Python: Allow escaped quotes/backslashes in raw strings

Quoting the Python documentation (last paragraph of
https://docs.python.org/3/reference/lexical_analysis.html#escape-sequences):

"Even in a raw literal, quotes can be escaped with a backslash, but the
backslash remains in the result; for example, r"\"" is a valid string
literal consisting of two characters: a backslash and a double quote;
r"\" is not a valid string literal (even a raw string cannot end in an
odd number of backslashes)."

We did not handle this correctly in the scanner, as we only consumed the
backslash but not the following single or double quote, resulting in
that character getting interpreted as the end of the string.

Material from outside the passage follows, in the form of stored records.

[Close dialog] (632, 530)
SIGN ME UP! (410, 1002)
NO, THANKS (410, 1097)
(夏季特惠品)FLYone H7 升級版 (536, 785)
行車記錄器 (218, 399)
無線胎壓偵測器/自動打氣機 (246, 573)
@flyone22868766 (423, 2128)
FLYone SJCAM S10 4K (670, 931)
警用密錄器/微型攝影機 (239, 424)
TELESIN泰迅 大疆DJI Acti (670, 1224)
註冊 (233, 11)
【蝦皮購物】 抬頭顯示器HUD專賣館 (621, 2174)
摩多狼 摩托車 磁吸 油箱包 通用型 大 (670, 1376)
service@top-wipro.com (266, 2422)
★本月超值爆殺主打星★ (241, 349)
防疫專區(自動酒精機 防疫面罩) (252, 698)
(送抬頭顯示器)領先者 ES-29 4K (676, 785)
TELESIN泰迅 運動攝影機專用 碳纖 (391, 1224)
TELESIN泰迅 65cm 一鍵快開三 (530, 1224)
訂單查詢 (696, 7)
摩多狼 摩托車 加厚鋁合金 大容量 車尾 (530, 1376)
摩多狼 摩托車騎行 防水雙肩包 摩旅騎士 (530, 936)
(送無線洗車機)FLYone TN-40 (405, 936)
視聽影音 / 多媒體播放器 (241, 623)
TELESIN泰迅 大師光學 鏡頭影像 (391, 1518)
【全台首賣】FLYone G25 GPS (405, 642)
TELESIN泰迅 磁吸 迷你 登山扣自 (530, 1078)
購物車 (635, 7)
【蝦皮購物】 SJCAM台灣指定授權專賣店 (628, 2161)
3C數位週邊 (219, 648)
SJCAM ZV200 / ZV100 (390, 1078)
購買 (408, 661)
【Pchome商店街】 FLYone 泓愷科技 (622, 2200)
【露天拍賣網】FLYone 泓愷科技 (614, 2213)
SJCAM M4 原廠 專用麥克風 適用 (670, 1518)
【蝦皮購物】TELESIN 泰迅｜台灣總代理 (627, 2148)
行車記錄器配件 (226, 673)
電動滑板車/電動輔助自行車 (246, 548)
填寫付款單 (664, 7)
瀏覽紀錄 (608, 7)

To fix this, we do a second lookahead after consuming the backslash, and
if the next character is the end character for the string, we advance
the lexer across it as well.

Similarly, backslashes in raw strings can escape other backslashes.
Thus, for a string like '\\' we must consume the second backslash,
otherwise we'll interpret it as escaping the end quote.
This commit is contained in:
Taus
2024-10-25 14:57:44 +00:00
parent 5db601af3c
commit 1e51703ce9
2 changed files with 25 additions and 0 deletions

View File

@@ -161,6 +161,22 @@ struct Scanner {
} else if (lexer->lookahead == '\\') {
if (delimiter.is_raw()) {
lexer->advance(lexer, false);
// In raw strings, backslashes _can_ escape the same kind of quotes as the outer
// string, so we must take care to traverse any such escaped quotes now. If we don't do
// this, we will mistakenly consider the string to end at that escaped quote.
// Likewise, this also extends to escaped backslashes.
if (lexer->lookahead == end_character || lexer->lookahead == '\\') {
lexer->advance(lexer, false);
}
// Newlines after backslashes also cause issues, so we explicitly step over them here.
if (lexer->lookahead == '\r') {
lexer->advance(lexer, false);
if (lexer->lookahead == '\n') {
lexer->advance(lexer, false);
}
} else if (lexer->lookahead == '\n') {
lexer->advance(lexer, false);
}
continue;
} else if (delimiter.is_bytes()) {
lexer->mark_end(lexer);